One of the most frequently asked retirement planning questions a financial advisor receives is whether one should invest in a Traditional IRA or Roth IRA. I'm here to shed some light on the issue and hopefully provide a simplified explanation to help you with your decision.

Let's start with some basics about each type:

Traditional IRA. With the Traditional IRA you receive a tax deduction for your yearly contributions. Then your account grows with no yearly tax consequences. At the end of the road when you get ready to retire and start withdrawing funds then you have to pay taxes on whatever you pull out at your then prevailing tax rate.

Roth IRA. With the Roth IRA you DO NOT get any tax deduction for your contributions each year. You are making contributions with after-tax dollars. Then your account grows with no yearly tax consequences just like the Traditional IRA. When you start withdrawing funds from the Roth you pay NO TAXES. This is because you paid them on the money when you put it into the account.

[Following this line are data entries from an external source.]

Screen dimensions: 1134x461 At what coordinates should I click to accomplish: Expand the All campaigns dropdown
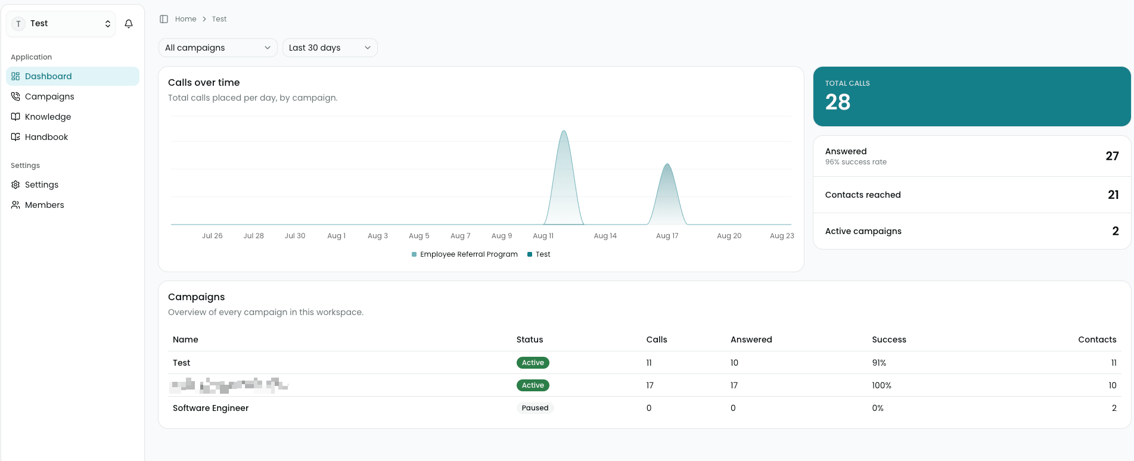(x=218, y=48)
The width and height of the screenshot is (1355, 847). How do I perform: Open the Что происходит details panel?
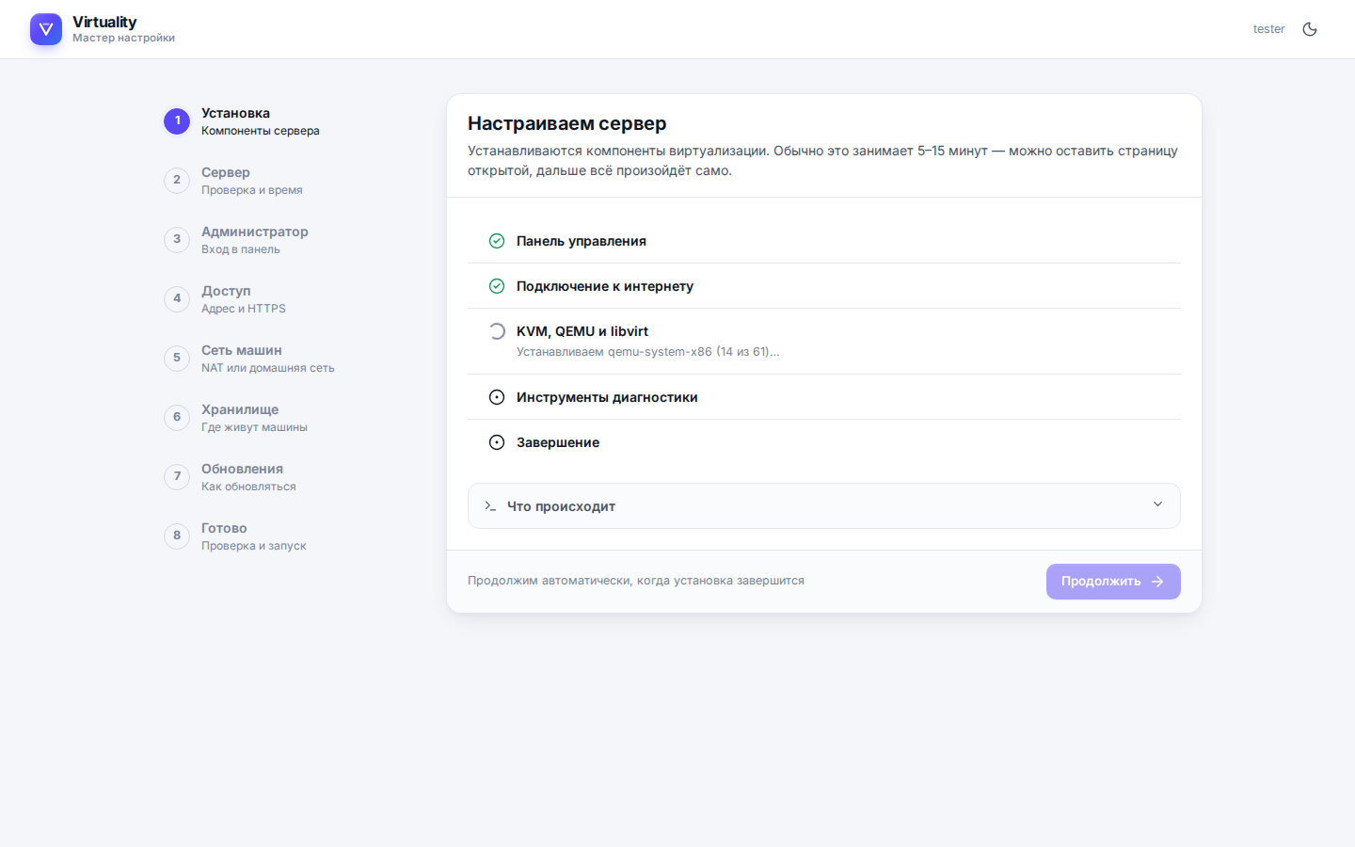[824, 506]
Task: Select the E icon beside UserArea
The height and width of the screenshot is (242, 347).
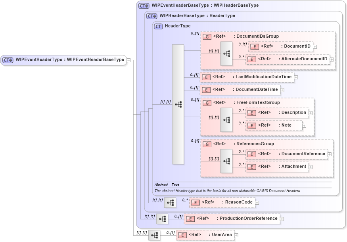Action: click(183, 234)
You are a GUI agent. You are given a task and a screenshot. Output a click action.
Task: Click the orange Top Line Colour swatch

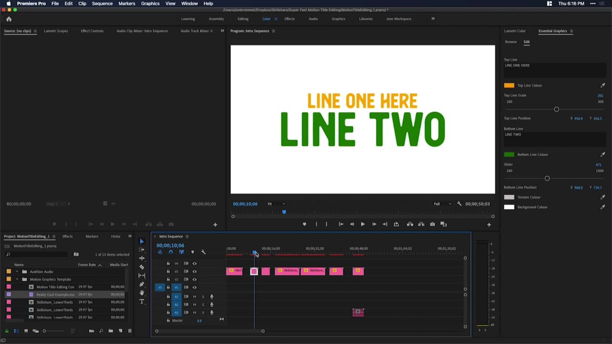pyautogui.click(x=509, y=86)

In order to illustrate which account would be better from a purely tax related perspective I created the following chart. To compare apples to apples it is necessary to "tax" the Roth participant before their money goes in and then "tax" the Traditional participant when it comes out. So you will see a contribution of $4000/yr for the Traditional holder and a contribution reduced by the tax bracket for the Roth holder. For simplicity we will say they both take a 100% distribution when they remove the funds. This will allow us to show the tax effects on the Traditional withdrawals. When all that is said and done we'll compare the future values to see where we stand. Note: I have ignored the fact that contribution limits will increase and that older individuals can make "catch-up" contributions. Neither of those things matters for this comparison.

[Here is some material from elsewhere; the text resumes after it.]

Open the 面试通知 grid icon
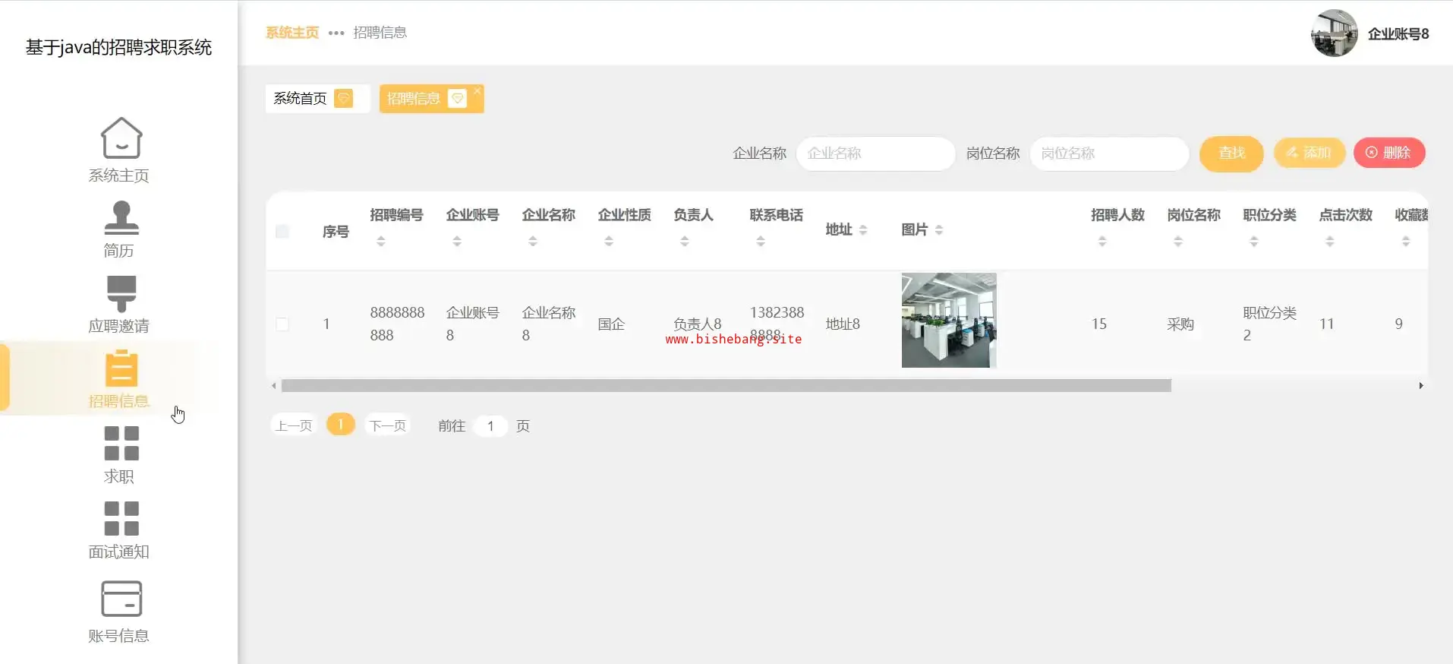The width and height of the screenshot is (1453, 664). click(121, 519)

In the first comparison notice that the Now and Then tax brackets are the same. Then notice that the future values of the accounts after all taxes are the same. What does that tell you? If you expect that your tax bracket in the future will be the same as it is now then from this perspective you should be indifferent to which account you choose.

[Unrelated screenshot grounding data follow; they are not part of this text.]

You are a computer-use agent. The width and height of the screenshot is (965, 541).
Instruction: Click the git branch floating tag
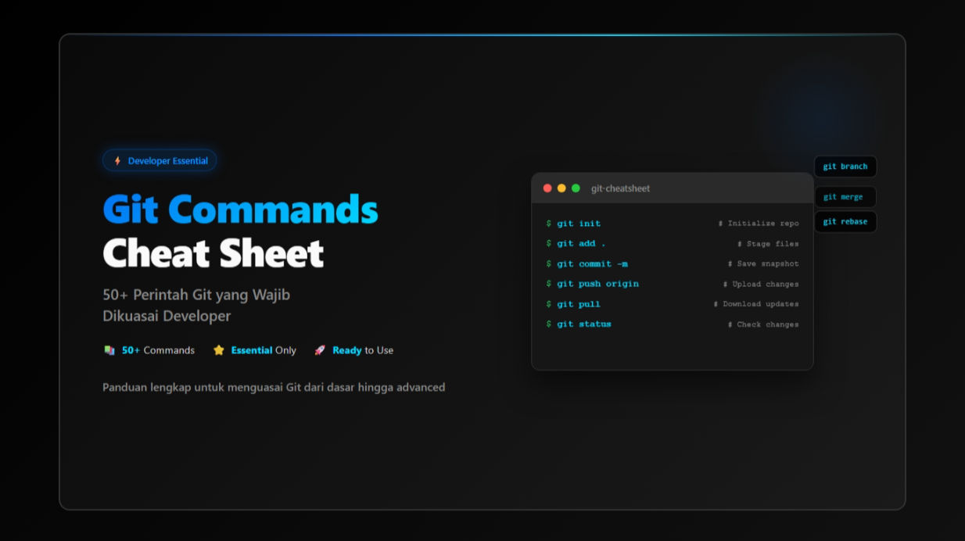(x=847, y=167)
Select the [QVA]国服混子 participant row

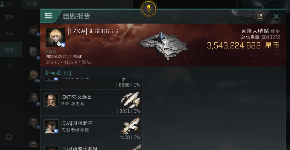point(91,129)

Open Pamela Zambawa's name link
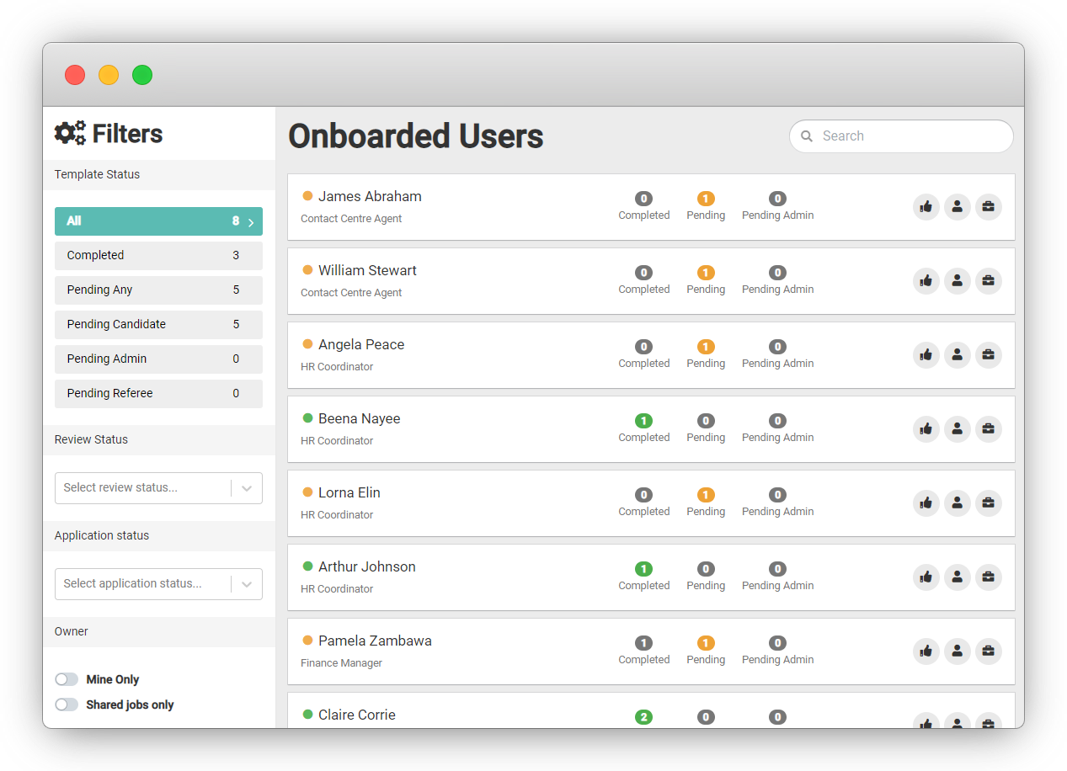[x=375, y=641]
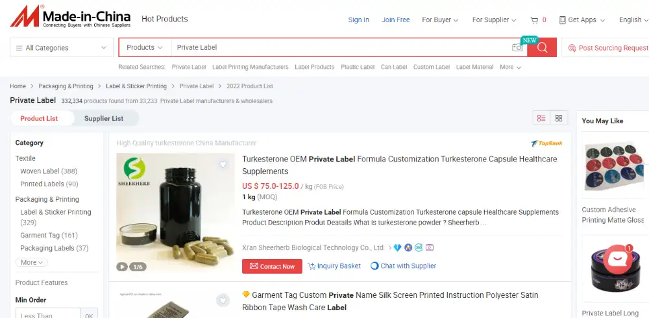Switch to list view layout icon
Image resolution: width=649 pixels, height=318 pixels.
[x=541, y=118]
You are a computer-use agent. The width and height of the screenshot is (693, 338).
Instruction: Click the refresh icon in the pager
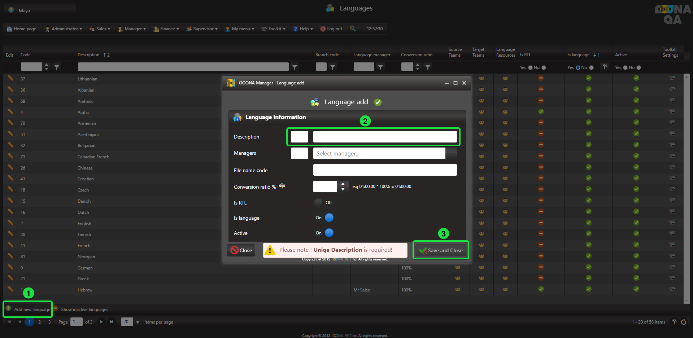[684, 322]
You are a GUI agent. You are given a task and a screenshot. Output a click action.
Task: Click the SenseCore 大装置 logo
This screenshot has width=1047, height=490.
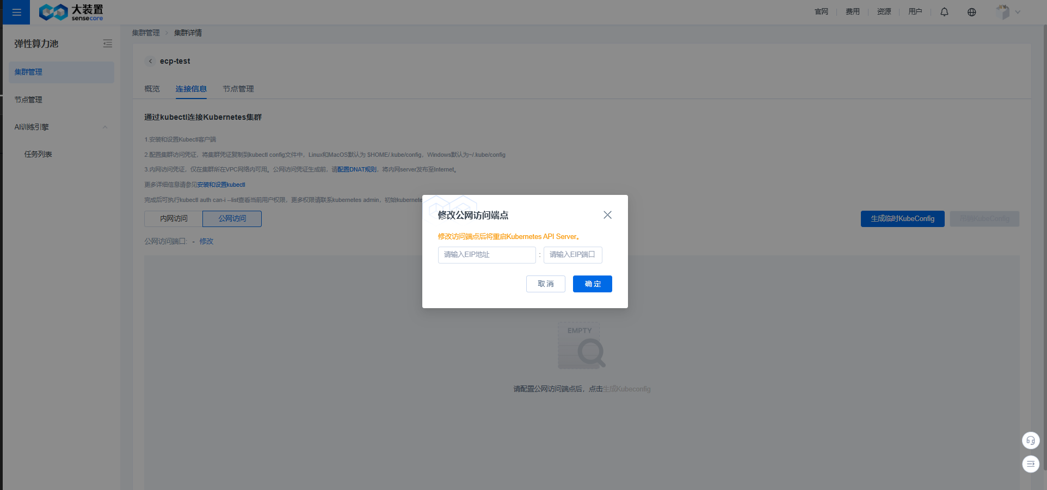[71, 12]
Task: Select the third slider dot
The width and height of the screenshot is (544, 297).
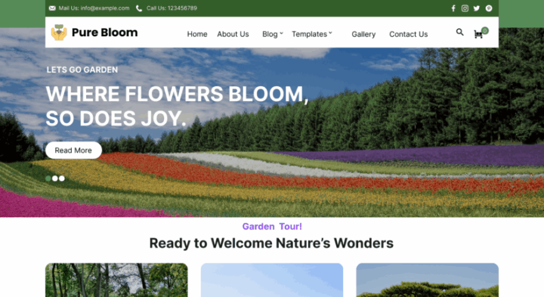Action: [62, 179]
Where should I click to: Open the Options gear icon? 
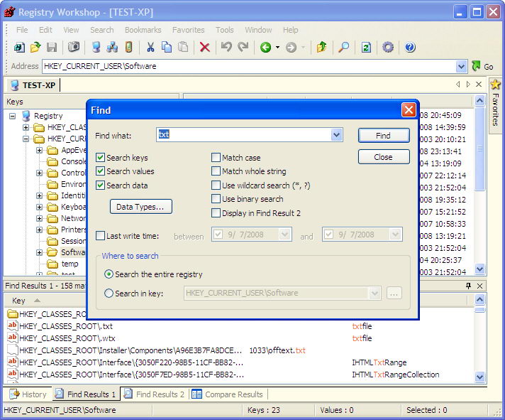[x=388, y=48]
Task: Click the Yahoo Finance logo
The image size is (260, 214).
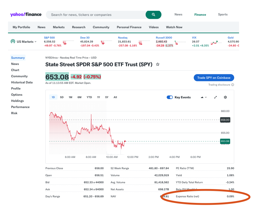Action: click(x=26, y=14)

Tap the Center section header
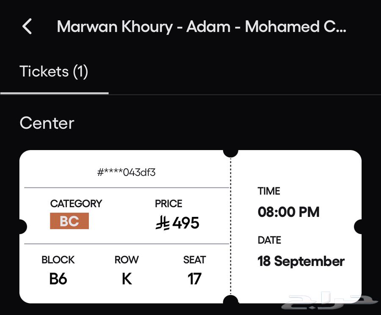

In the next two comparisons you'll see that 1) if you expect your future tax bracket to be higher than it is today then it is wiser to choose the Roth and 2) if you expect your future tax bracket to be lower than it is today then it is wiser to choose the Traditional. This is intuitively simple to grasp. You want to take the biggest tax break when you can get it.

Now, those comparisons are from a purely mathematical standpoint. There are some other things to consider before making a decision that may or may not sway you one way or another.

Required Minimum Distributions. The IRS definitely wants its money at some point. That's why, if you have a Traditional IRA, you are required to start taking distributions by age 70 ½. There are no such requirements for Roths. You can keep the money in there until you die if you wish.

Withdrawal of Contributions. Since Roth contributions are made on an after-tax basis then you can withdraw them anytime without penalty or tax. Not so for Traditional contributions. If you withdraw them you will be subject to regular tax AND a 10% penalty for early withdrawal.

Contribution Phase-outs. There are no income limits on Traditional IRA participants. Anyone can contribute to one (assuming they meet a minimum income requirement - usually the amount of the allowable contribution). There are phase out amounts for Roth contributions so that people making above a certain amount cannot contribute to one. In 2005 that amount was $160k for Married filers. Note: there is a phase-out limit for the deductibility of the Tradtional contributions even though you can still make them.

Those are some of the more important differences. There are several others that, to me, do not having a meaningful impact on which account type to choose.

My other "gut" instinct is to never believe tax rates will go down in the future. All other things being equal I am much more comfortable choosing the Roth and paying my taxes now than hoping I will be in a lower tax bracket in the future. It is very possible that you could be in the 31% bracket now and choose the Traditional because you think you will be in the 25% or lower bracket in the future. Then what happens if tax rates increase and you suddenly find yourself in a bracket at higher than 31%? It will cost you more of your retirement savings than you had planned.

There are lots of factors to consider when choosing which type of IRA to use. In fact, you can have both types if you want (though you are still held to the total contributions limit). Your decision will primarily depend on your perception of where you will stand from a tax bracket perspective in the future relative to the present. For me, personally, it is hard to consider anything other than the Roth. Whether or not the government changes tax rates - I plan to be in a higher tax bracket regardless :-)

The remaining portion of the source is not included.